NEW YORK (Reuters) - A federal judge on Monday approved the U.S. Securities and Exchange Commission’s $18 million settlement with hedge fund manager Philip Falcone, the regulator’s first big case to include an admission of wrongdoing since a recent policy change.
U.S. District Judge Paul Crotty in Manhattan called the civil sanctions, which include a five-year securities industry ban, “appropriate and proportionate to defendants’ admitted wrongful conduct,” and a “fair and appropriate resolution.”
The settlement resolved SEC civil charges over Falcone’s management at his hedge fund, Harbinger Capital Partners.
Falcone was accused of manipulating markets by conducting a “short squeeze” to force short-sellers to sell distressed, high-yield bonds at inflated prices.
The SEC said Falcone also wrongfully favored some investors over others when meeting redemption requests, and lent himself $113 million from his fund to pay taxes. Falcone later repaid the loan.

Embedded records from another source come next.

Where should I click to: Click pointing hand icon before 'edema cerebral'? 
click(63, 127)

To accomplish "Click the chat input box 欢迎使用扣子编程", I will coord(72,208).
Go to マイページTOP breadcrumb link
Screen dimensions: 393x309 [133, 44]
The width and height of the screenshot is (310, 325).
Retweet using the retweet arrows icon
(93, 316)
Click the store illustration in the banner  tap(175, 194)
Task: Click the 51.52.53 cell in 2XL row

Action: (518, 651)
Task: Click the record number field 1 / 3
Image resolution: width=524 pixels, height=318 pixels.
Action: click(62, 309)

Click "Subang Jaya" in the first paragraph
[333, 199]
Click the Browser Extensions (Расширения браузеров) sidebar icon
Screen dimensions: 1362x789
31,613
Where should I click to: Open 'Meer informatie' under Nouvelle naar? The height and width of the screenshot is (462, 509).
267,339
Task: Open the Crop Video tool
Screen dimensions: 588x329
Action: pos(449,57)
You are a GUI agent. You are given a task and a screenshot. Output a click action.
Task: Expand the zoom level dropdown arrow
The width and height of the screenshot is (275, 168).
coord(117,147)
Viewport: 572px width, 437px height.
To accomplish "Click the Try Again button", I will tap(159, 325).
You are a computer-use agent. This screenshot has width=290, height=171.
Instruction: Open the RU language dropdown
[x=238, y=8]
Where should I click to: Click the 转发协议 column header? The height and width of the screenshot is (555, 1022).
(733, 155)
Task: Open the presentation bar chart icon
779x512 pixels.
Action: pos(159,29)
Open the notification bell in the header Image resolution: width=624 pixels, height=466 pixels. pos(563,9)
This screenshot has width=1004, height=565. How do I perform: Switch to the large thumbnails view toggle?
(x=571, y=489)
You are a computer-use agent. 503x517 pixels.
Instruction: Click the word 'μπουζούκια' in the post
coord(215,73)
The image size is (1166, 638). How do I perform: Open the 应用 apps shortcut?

The settlement was announced on August 19, one month after the SEC rejected a more lenient accord that its enforcement staff had reached with Falcone.
While that accord included a two-year ban on raising new capital, it did not include an industry ban or an admission of wrongdoing.
SEC Chair Mary Jo White said in June, two months after taking the regulator’s helm, that she would require admissions of wrongdoing from more defendants as a condition of settling.
This was a change from the customary SEC policy to let the vast majority of settling defendants “neither admit nor deny” wrongdoing.
Harbinger Capital once oversaw $26 billion of assets, but that sum had fallen to around $3 billion earlier this year.
The revised settlement let Falcone remain chief executive of his publicly traded company, Harbinger Group Inc.
The cases are SEC v. Falcone et al, U.S. District Court, Southern District of New York, No. 12-05027; and SEC v. Harbinger Capital Partners LLC et al in the same court, No. 12-05028.